__Input material__:

****************************************

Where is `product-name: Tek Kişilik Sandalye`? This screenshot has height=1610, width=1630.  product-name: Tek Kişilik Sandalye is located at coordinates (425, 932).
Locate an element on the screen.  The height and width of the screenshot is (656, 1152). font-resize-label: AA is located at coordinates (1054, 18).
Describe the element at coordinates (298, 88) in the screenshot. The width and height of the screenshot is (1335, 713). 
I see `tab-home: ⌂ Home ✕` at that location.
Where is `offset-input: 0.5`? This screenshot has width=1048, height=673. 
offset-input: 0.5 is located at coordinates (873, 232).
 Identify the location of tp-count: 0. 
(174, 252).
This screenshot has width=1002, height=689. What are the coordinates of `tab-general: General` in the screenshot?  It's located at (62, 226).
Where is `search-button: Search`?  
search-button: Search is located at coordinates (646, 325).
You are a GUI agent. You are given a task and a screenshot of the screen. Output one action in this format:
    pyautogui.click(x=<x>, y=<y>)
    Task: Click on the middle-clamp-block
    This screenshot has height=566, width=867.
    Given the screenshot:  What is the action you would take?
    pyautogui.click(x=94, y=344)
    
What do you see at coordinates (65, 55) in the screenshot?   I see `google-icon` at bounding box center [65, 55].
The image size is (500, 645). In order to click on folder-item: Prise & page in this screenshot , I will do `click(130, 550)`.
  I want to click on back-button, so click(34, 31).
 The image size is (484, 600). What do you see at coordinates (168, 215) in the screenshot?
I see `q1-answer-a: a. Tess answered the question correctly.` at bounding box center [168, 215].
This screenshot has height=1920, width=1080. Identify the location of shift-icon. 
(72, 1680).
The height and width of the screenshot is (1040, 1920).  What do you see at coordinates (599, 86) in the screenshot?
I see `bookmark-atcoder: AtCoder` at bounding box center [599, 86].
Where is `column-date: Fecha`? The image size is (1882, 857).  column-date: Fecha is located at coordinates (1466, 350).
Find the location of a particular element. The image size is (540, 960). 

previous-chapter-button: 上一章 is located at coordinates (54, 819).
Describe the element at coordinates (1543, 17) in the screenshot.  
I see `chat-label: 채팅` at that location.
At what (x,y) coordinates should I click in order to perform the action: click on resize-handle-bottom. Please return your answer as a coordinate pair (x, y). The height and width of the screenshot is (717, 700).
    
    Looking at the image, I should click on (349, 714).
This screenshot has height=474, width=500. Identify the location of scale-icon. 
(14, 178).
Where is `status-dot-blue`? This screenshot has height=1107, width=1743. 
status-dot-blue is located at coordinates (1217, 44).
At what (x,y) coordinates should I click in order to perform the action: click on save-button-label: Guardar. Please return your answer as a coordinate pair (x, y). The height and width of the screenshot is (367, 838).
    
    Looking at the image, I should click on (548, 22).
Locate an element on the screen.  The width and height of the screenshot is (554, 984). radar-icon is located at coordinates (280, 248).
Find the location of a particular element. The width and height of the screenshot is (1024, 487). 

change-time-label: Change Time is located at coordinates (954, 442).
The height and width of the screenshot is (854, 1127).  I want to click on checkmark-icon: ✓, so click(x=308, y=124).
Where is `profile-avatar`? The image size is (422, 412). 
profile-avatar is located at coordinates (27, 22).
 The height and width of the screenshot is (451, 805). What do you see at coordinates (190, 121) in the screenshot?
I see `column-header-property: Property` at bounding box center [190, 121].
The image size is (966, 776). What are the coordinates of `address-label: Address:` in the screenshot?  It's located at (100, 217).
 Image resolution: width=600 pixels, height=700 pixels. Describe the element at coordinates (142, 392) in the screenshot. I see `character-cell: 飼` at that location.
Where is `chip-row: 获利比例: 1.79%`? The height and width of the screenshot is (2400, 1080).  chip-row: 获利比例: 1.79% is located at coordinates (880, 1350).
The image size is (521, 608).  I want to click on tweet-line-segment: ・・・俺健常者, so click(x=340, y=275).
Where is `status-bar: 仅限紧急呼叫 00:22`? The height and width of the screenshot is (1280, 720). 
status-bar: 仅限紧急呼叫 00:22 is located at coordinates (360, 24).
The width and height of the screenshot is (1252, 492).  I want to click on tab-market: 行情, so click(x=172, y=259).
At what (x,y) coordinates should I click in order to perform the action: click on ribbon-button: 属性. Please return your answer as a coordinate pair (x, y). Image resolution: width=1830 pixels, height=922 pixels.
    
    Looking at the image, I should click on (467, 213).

****************************************

__Job item__: Write out the records verbatim, from the line containing "The image size is (966, 776)." through the line containing "The image size is (521, 608).", inclusive.

__Reply__:
The image size is (966, 776). What are the coordinates of `address-label: Address:` in the screenshot?  It's located at (100, 217).
 Image resolution: width=600 pixels, height=700 pixels. Describe the element at coordinates (142, 392) in the screenshot. I see `character-cell: 飼` at that location.
Where is `chip-row: 获利比例: 1.79%`? The height and width of the screenshot is (2400, 1080).  chip-row: 获利比例: 1.79% is located at coordinates (880, 1350).
The image size is (521, 608).  I want to click on tweet-line-segment: ・・・俺健常者, so click(x=340, y=275).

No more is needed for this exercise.